Beve troppo, soccorsa
con ferita alla nuca insulta
i poliziotti: denunciata

ANCONA - La donna è stata raggiunta ieri sera dal personale delle Volanti in un locale del quartiere Adriatico. Accompagnata negli uffici della Questura ha rivolto insulti anche a un suo conoscente. E' stata deferita all'autorità giudiziaria per i reati di violenza, minaccia e resistenza a pubblico ufficiale

 

Ubriaca e con una vistosa ferita alla nuca, è stata soccorsa dai poliziotti ma arrivata negli uffici della Questura ha dato in escandescenze ed è stata denunciata per i reati di violenza, minaccia e resistenza a pubblico ufficiale. E’ successo nella tarda serata  di ieri ad Ancona. Su disposizione della locale sala operativa, il personale della Squadra Volante si è recato presso un locale pubblico del quartiere Adriatico dove era stata segnalata la presenza di una donna, ubriaca e molesta,  che recava disturbo. Gli agenti, immediatamente giunti sul posto, notavano la donna ,nei pressi dell’ingresso del locale,  che barcollava,  riscontrando il suo stato alterato da abuso di sostanze alcoliche in considerazione del forte alito vinoso e dal linguaggio sconnesso. La medesima donna presentava una  vistosa ferita alla nuca e l’indumento che indossava era imbrattato di sostanza ematica. Ai poliziotti la donna non riusciva a fornire alcuna spiegazione valida sulla ferita non sanguinante. Gli agenti, tuttavia, si prodigavano al fine di prestare le cure del caso ma la donna rifiutava categoricamente l’ausilio del 118.

La donna veniva identificata per una cittadina dell’Unione Europea di circa 40 anni, e dai controlli di polizia risultava avere a carico dei pregiudizi di Polizia, nello specifico per oltraggio, minaccia e resistenza a Pubblico Ufficiale, inoltre risultava la notifica della misura dell’Avviso orale emesso dal Questore di Ancona  nel marzo scorso. La cittadina comunitaria, da informazioni ricevute, era solita frequentare quel locale dal quale andava via autonomamente nel vedersi ignorata dagli altri avventori. Poco dopo sul posto giungeva un conoscente della cittadina comunitaria, il quale si rendeva disponibile ad accompagnare a casa la donna dopo le redazione degli atti da effettuare in Questura.

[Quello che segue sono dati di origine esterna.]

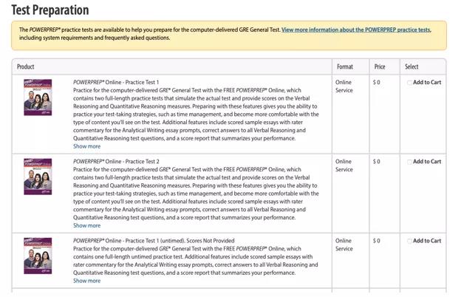Click the Format column header
The width and height of the screenshot is (461, 297).
[x=344, y=66]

La donna, una volta in quegli uffici, mentre gli operatori erano intenti a redigere gli atti, incominciava ad inveire contro di loro, oltraggiandoli ed inoltre, facendo sanguinare la ferita alla nuca, con le mani sporche di sangue, si lanciava contro di loro, nel tentativo di intimorirli. Gli operatori, considerando lo stato in cui si trovava la donna, con fatica, cercando di contenere la sua aggressività e i suoi intenti di colpire gli agenti, la affidavano al suo conoscente verso il quale rivolgeva altri insulti. La donna veniva deferita all’Autorità Giudiziaria per i reati di violenza, minaccia e resistenza a pubblico ufficiale.